My body hadn’t gotten the memo yet, though. It was still running the old program, anticipating a flood of work that no longer existed. I just stood there and let myself feel it, this phantom urgency, and told myself: you don’t have to go anywhere. There is nothing. You’re okay. Breathe.

It took a few days for that to actually feel real.

What came after was quieter than I expected.

I cleaned my closet, something I’d been meaning to do for months. I cooked breakfast slowly, with nowhere to be. Washed dishes. Did laundry. Took care of my plants. Went to the gym with my husband on a Saturday morning and remembered what it felt like to move my body because I wanted to, not because I was squeezing it in between things.

I know that sounds small. But it felt enormous, because it was the first time in a long time that I felt like an active participant in my own life. Not just someone moving through it, counting down the hours to go back to sleep and start again.

I was living. Not just existing.

I’ve spent many years doing what I call self-study. Journaling. Getting curious about what makes me come alive and what drains me. Learning how I respond to things, what I need, and where my limits are. Not navel-gazing, genuine curiosity. Who am I, really? What do I want? What does my gut say when I get quiet enough to hear it?

My gut has never lied to me. When I’ve listened to it, things have worked out. When I haven’t, when I’ve overridden it for someone else’s timeline or expectations, I’ve suffered for it every time.

Leaving was my gut. It wasn’t impulsive—although it seemed that way to some people—which is funny because I’m rarely an impulsive person. It was the clearest, most deliberate decision I’d made in years. And the moment I made it, I felt something I hadn’t felt in a long time: control, intention, myself, and free.

I’m not sharing this as a cautionary tale or a “quit your job” post. That’s not what this is.

This is about self-knowledge, about what happens when work consumes so much of you that you lose track of who you are outside of it, and what it actually takes to come back.

I’m a few months into what I’ve been calling a mini sabbatical. Taking dance classes. Going back to the gym. Cooking real meals. Visiting museums and art galleries. Reconnecting with my meditation practice. Reading. Writing. Creating. Spending actual time with my husband, my family, and my friends. These aren’t rewards I’m giving myself. They’re requirements, the things that make me a full person.

I’m an artist and photographer, and one of the things I’ve been working on for a long time now (outside of writing my blog and recording YouTube videos) is a personal project I call Find the Light. It started literally, me finding and capturing light in whatever space I was in. But it became something else, a way of seeing, a practice of looking for what’s still luminous even when things feel dim. That’s really what this sabbatical has been: finding the light again, after a season of being pretty deep in the fog.

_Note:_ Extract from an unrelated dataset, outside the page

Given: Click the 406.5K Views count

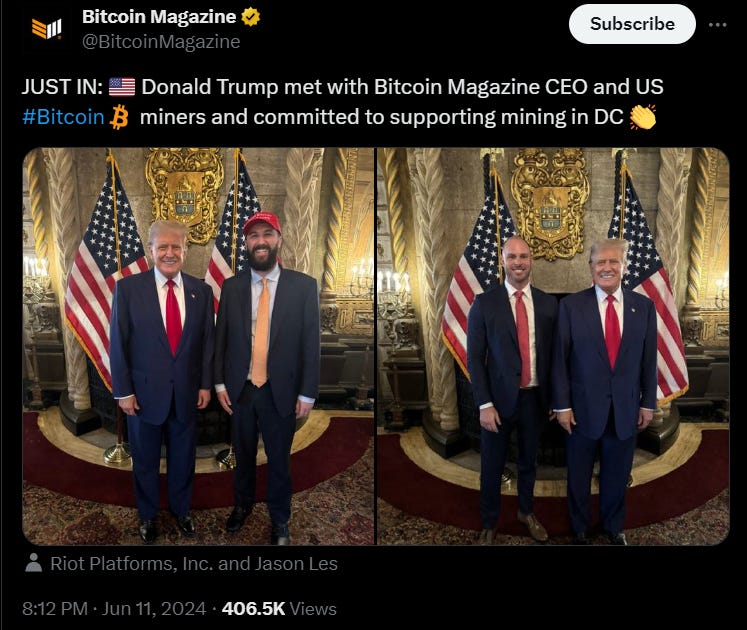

I’ll be sharing more of this, the reflections, the lessons, the photos, as part of an ongoing conversation here on the blog. Not because I have it all figured out. Because I know I’m not the only one who has felt this way. And the human experience, in all its mess and contradiction, deserves to be spoken out loud so others can feel less afraid of sharing their story and not suffer in silence.

The mini sabbatical isn’t the story but the setting and the catalyst for finally adding to the conversation.

The actual story is about knowing who you are and choosing to come back to that person, no matter what it costs.

A few weeks on from writing this, things are still unfolding in ways I didn't plan for and couldn't have predicted. That's the part nobody tells you about coming back to yourself—it doesn't stop at recovery. It starts opening doors.